MATERIAL FOR THE TASK START
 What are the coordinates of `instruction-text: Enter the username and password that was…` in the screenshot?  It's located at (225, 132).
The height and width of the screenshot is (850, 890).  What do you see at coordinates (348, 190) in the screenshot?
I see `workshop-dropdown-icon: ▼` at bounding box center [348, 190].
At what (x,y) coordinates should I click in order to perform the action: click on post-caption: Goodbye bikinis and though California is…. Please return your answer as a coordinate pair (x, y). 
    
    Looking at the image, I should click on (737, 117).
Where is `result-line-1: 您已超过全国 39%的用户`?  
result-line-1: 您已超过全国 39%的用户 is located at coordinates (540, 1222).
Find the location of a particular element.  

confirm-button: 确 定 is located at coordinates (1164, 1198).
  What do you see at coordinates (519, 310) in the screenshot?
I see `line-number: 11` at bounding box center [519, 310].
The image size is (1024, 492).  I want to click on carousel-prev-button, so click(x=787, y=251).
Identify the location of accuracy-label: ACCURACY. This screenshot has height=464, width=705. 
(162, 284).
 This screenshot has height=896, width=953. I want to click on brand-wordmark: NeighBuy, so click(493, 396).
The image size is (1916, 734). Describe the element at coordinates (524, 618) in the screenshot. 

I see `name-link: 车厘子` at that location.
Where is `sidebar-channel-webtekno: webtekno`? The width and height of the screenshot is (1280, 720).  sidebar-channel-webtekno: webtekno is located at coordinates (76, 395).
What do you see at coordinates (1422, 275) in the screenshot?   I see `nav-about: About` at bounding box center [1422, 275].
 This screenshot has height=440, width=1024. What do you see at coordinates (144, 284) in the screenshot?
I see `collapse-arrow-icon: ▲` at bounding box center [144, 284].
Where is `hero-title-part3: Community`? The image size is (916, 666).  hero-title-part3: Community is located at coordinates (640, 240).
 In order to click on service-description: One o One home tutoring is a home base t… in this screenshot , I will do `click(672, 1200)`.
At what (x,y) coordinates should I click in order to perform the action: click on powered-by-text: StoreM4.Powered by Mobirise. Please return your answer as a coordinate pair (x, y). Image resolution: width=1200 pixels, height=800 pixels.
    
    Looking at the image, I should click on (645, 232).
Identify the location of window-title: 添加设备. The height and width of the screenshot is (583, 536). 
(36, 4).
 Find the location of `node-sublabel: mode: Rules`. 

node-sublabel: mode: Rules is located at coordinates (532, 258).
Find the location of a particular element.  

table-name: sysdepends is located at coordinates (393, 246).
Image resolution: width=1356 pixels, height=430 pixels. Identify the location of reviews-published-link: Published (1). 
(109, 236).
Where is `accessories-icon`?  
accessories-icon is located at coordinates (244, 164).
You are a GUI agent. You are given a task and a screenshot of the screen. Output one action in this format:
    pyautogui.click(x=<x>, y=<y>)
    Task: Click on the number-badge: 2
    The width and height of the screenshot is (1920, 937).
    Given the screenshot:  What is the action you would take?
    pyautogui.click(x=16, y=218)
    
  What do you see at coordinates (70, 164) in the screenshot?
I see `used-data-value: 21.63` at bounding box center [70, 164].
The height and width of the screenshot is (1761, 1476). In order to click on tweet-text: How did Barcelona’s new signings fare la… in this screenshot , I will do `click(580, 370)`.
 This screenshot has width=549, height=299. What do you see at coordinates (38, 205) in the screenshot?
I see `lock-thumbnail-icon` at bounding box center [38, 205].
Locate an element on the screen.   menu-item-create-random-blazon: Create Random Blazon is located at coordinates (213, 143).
MATERIAL FOR THE TASK END
REQUEST
Give the records from the very first line through the line holding "coordinates (76, 395).", inclusive, as a Markdown table with two columns, Row and Record line, leaving out blank lines.

EXPECTED ANSWER
| Row | Record line |
|---|---|
| 1 |  What are the coordinates of `instruction-text: Enter the username and password that was…` in the screenshot?  It's located at (225, 132). |
| 2 | The height and width of the screenshot is (850, 890).  What do you see at coordinates (348, 190) in the screenshot? |
| 3 | I see `workshop-dropdown-icon: ▼` at bounding box center [348, 190]. |
| 4 | At what (x,y) coordinates should I click in order to perform the action: click on post-caption: Goodbye bikinis and though California is…. Please return your answer as a coordinate pair (x, y).  |
| 5 |     Looking at the image, I should click on (737, 117). |
| 6 | Where is `result-line-1: 您已超过全国 39%的用户`?   |
| 7 | result-line-1: 您已超过全国 39%的用户 is located at coordinates (540, 1222). |
| 8 | Find the location of a particular element.   |
| 9 | confirm-button: 确 定 is located at coordinates (1164, 1198). |
| 10 |   What do you see at coordinates (519, 310) in the screenshot? |
| 11 | I see `line-number: 11` at bounding box center [519, 310]. |
| 12 | The image size is (1024, 492).  I want to click on carousel-prev-button, so click(x=787, y=251). |
| 13 | Identify the location of accuracy-label: ACCURACY. This screenshot has height=464, width=705.  |
| 14 | (162, 284). |
| 15 |  This screenshot has height=896, width=953. I want to click on brand-wordmark: NeighBuy, so click(493, 396). |
| 16 | The image size is (1916, 734). Describe the element at coordinates (524, 618) in the screenshot.  |
| 17 | I see `name-link: 车厘子` at that location. |
| 18 | Where is `sidebar-channel-webtekno: webtekno`? The width and height of the screenshot is (1280, 720).  sidebar-channel-webtekno: webtekno is located at coordinates (76, 395). |